One of Maisie Kate Miller’s classmates always had something belittling to say – about her body, her boyfriend, her fashion choices. But that last little dig, no big deal in itself, brought the 15-year-old at Marblehead High, north of Boston, to tears a couple of weeks ago.
On the stairs behind her, the other girl, a sports standout in the school, was riffing on Maisie’s hairstyle: ‘‘Who wears pigtails still? What is this, kindergarten?’’
‘‘I turned around and she said, ‘Keep walking!’ I was having a hard week anyway and by the time I got to biology I was crying,’’ Maisie said.
Maisie’s mother, Joanna Miller, texted her to just let it go: ‘‘Don’t give it any energy is what I told her.’’
What came to Maisie, though, was an idea for passive resistance, pigtail-style: instead of scurrying away or returning the girl’s nastiness in kind, she’d wear her hair like that all week and maybe get a couple of friends to do likewise. She poured out her heart – and her plan – on Facebook, then headed off to her after-school babysitting job.
‘‘I’m asking you all to understand that this hurt me beyond reason ... if you could help my cause ... and so many other girls who have had hurtful things said to them, wear pigtails tomorrow,’’ she posted.
When she checked in a few hours later, she was overwhelmed to find more than 500 notifications and hundreds of friend requests waiting: ‘‘Some of them were people I’ve looked up to and never met! I started shaking and couldn’t stop.’’
Maisie typed out a second status update asking for restraint: ‘‘I’d like to remind people that this is a protest against bullying,’’ she wrote, so bullying the girl right back would be against the movement, which she dubbed ‘‘Pigtails for Peace’’.
The next day, much of the school – girls, boys, a dog and at least one teacher – was pigtailed, and the bully absent. ‘‘There were hundreds of them,’’ said Loren Weston, a counsellor and sponsor of an anti-bullying club.

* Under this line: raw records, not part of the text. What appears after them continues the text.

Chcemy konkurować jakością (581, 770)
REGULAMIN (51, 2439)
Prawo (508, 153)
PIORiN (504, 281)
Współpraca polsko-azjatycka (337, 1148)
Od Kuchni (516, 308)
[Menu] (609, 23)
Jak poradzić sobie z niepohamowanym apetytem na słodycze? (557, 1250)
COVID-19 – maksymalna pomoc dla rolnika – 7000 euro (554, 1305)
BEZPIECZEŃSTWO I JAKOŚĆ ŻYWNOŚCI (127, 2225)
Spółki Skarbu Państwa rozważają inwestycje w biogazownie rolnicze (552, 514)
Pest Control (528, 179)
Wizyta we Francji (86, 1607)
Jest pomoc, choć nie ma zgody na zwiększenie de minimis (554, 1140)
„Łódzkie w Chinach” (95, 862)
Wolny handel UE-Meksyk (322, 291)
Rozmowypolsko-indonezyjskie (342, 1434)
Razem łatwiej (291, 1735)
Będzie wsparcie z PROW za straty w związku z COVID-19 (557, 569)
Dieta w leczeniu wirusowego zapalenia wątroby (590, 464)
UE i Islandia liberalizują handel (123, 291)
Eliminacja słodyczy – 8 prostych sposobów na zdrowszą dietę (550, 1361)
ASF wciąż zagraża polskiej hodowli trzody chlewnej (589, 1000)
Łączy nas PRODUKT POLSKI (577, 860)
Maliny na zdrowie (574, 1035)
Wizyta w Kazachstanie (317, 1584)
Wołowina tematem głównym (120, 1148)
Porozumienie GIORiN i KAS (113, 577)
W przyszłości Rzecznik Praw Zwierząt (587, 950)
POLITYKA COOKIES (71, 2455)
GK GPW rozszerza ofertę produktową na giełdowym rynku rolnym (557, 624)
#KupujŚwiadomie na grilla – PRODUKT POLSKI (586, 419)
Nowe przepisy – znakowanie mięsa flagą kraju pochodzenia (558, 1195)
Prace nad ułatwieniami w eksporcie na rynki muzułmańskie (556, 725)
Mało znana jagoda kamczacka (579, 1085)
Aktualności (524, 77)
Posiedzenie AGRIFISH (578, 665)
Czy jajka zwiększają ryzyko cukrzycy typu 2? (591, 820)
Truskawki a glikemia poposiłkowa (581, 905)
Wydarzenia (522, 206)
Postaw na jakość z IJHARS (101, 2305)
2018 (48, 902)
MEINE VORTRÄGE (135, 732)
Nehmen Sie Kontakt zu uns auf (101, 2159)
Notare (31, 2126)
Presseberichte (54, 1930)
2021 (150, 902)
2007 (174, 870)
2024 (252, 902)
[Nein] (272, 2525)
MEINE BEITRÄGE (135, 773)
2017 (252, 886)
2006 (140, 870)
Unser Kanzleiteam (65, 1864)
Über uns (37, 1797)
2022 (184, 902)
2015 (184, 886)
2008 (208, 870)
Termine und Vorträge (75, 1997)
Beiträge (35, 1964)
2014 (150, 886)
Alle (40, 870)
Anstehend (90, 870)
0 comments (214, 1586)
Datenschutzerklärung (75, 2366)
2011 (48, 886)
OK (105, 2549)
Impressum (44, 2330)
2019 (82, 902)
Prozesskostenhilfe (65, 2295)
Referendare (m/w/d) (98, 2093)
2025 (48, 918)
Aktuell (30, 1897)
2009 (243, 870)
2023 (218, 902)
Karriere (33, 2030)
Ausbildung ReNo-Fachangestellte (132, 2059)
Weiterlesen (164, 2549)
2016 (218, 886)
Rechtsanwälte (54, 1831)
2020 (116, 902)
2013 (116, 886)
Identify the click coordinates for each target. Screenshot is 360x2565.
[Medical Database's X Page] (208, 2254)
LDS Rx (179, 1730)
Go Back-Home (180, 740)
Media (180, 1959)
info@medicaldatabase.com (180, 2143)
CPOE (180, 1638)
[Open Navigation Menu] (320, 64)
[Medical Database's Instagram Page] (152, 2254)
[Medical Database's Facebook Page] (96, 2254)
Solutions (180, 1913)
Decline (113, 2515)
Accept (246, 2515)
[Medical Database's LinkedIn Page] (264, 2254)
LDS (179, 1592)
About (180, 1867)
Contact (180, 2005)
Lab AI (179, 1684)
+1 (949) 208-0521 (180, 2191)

‘‘People from every friend group and year did it,’’ said a student who didn’t want to be named. ‘‘The way she dresses – she’s funky – and outspoken and positive, but she hadn’t been feeling so good,’’ the girl said, and people were glad to have the chance to rally around her.
In the days since, the student who mocked Maisie has not only backed off, but also sent a message of contrition through friends: ‘‘She’s been going through some stuff, too,’’ Maisie said, and hopes that down the line, they’ll be able to talk about it. She’s also got multiple messages along the lines of ‘‘She’d been bullying me, too, and now she isn’t any more; thank you!’’
Old-fashioned cruelty has always gone on, of course; I’ll never forget the old German nun who routinely yelled at a boy in my class, who had trouble reading aloud, that he was ‘‘so stupid’’, or the girl with albinism at summer camp who everyone said was a lesbian.
A few school pranksters and ‘‘Mean Girls’’ keep their skills up long after school; when a woman in my office mocked the giant crucifix passed down from my grandmother a decade ago (‘‘Even Madonna doesn’t wear those any more,’’ she said), I wanted to cry.
It’s important that it was Maisie who came up with her own way out of the problem and made it a kind of community project. What she did instinctively is quite a kindhearted version of the ‘‘shaming’’ that was suggested as a way of internally policing a common social area – a school, or an internet group in which the humans involved actually see each other occasionally – by the late Elinor Ostrom, the first woman to win the Nobel prize for economics.
Maisie is ‘‘someone who sticks up for people,’’ said Weston, the counsellor who leads the anti-bullying group.
❏ Facebook, mental health groups and the federal government have joined forces to urge Australians to take an online pledge to stamp out bullying, as part of a nationwide campaign launched on Friday. Facebook’s ‘‘Be Bold Stop Bullying’’ campaign aims to ignite conversation among youth, parents and educators about how to stand up to bullying and where to get help. The social media site has previously been criticised for providing a powerful platform for bullies to attack their victims. Mental health advocates hope this campaign will help spread the anti-bullying message.